WORK TO COMPLETE
In the data below, how many lines contain the string "agent"? Give only the number.

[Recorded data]
-------------------------

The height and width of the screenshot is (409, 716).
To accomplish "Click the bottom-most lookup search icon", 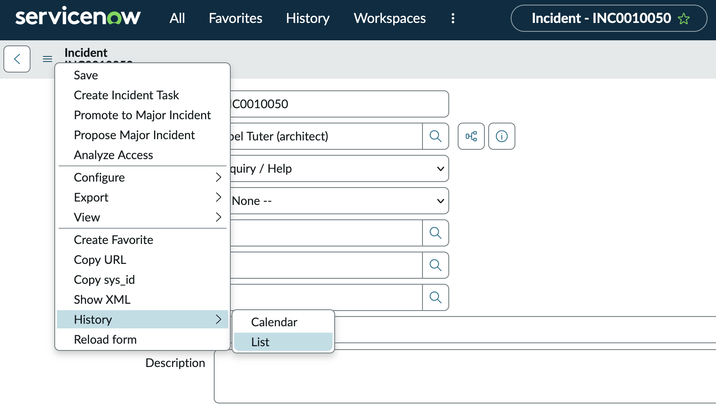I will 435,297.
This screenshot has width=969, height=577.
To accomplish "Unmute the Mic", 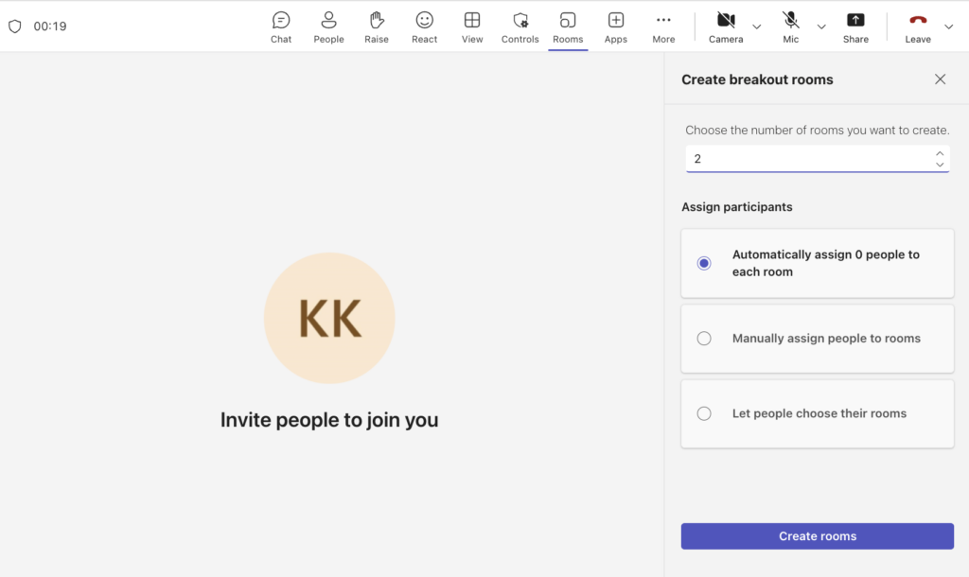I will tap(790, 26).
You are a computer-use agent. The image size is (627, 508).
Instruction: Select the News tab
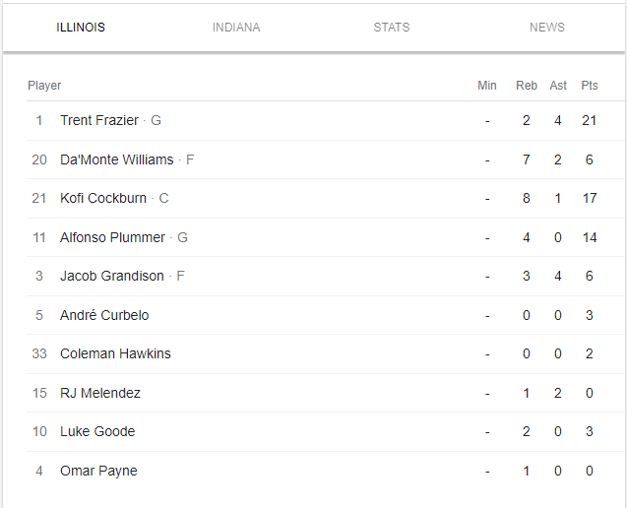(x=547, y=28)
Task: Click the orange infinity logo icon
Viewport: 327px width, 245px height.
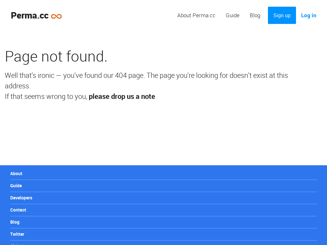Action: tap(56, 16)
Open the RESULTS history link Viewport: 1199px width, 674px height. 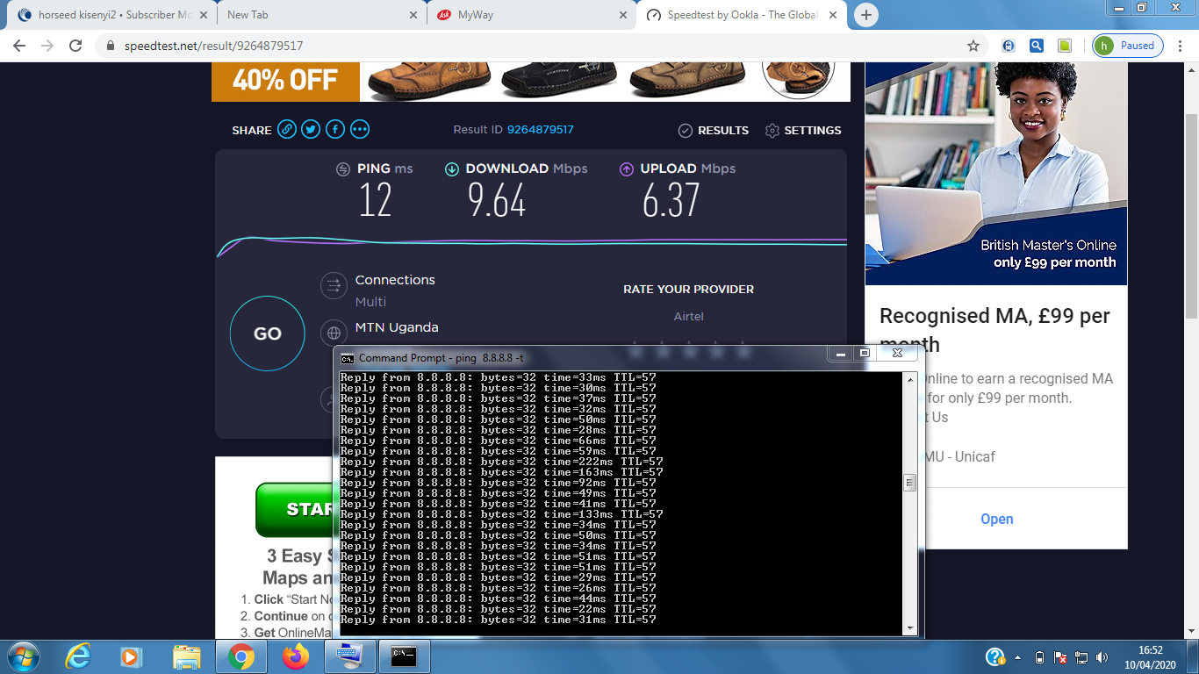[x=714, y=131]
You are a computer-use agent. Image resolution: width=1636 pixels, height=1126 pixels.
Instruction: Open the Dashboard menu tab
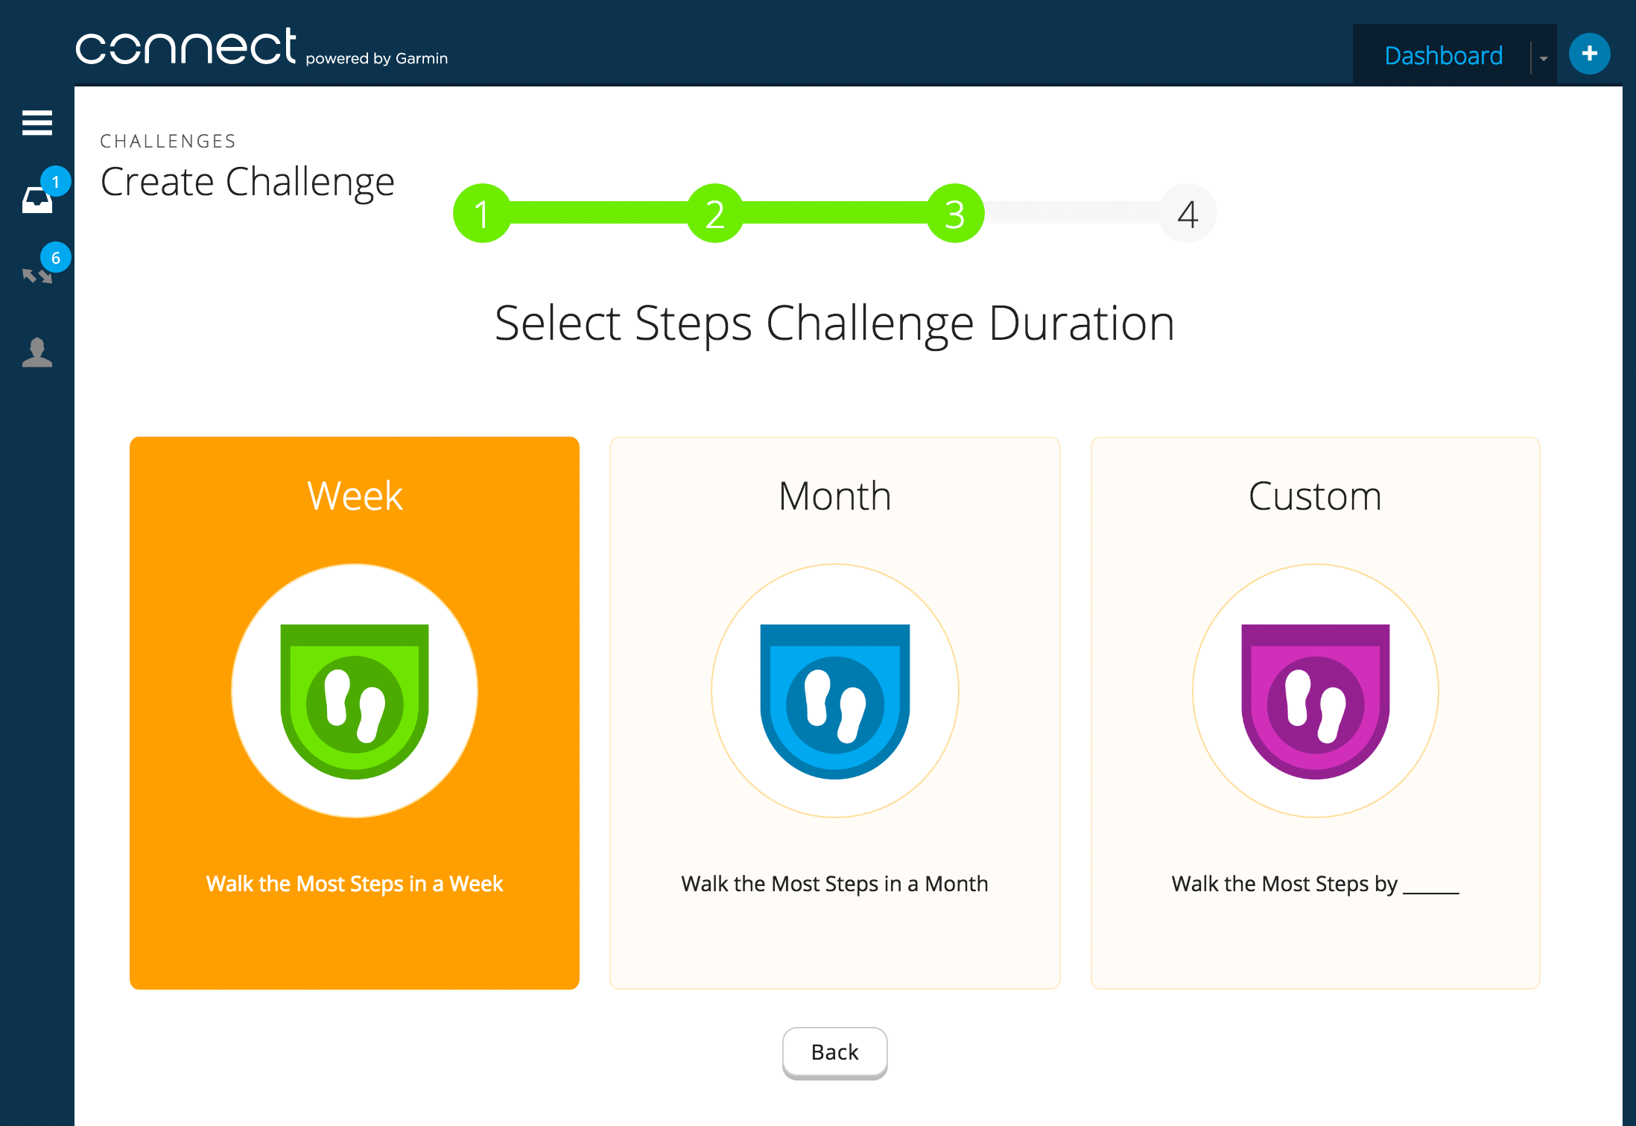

-------------------------

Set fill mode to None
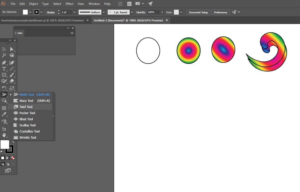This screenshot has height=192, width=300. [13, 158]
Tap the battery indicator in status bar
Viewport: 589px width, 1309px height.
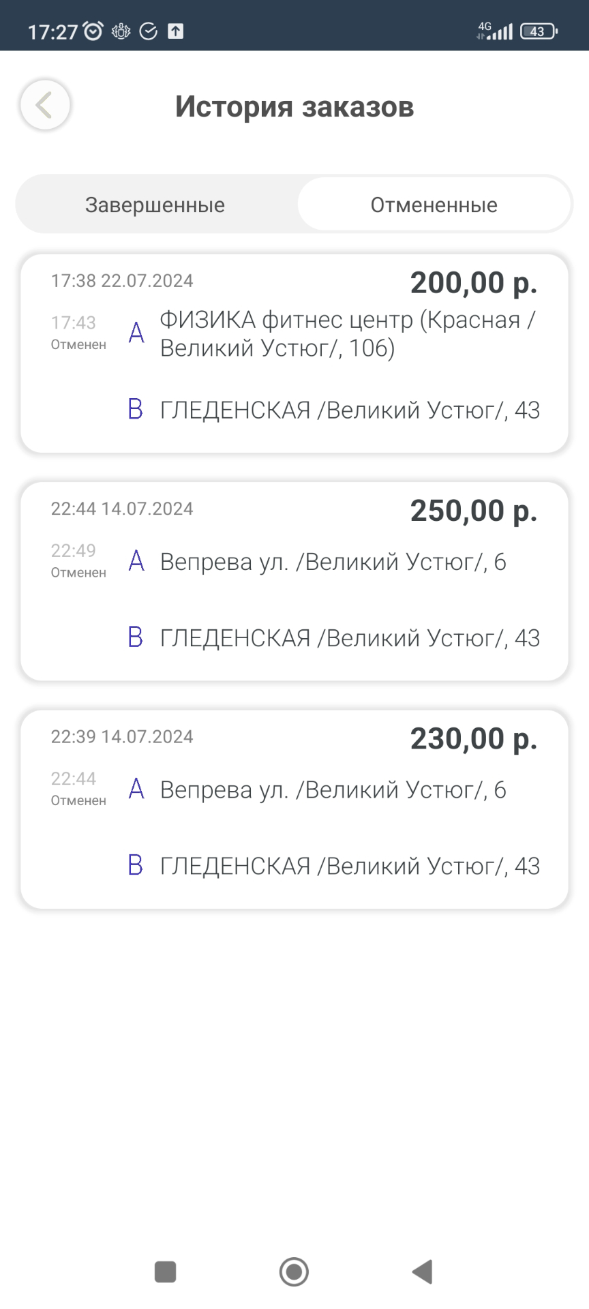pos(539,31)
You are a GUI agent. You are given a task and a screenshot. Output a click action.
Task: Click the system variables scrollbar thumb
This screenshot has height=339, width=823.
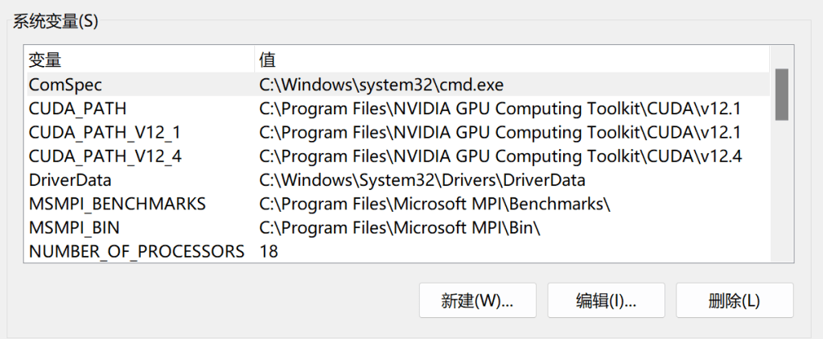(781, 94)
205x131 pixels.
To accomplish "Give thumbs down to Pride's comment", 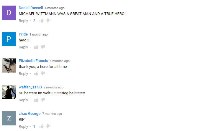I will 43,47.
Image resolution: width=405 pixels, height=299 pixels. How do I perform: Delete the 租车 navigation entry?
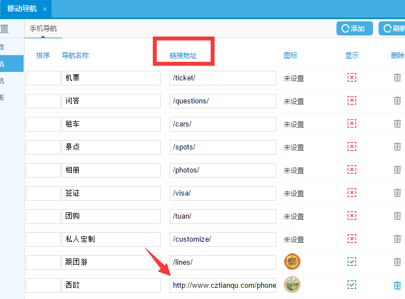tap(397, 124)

-------------------------

ANSWER AREA
3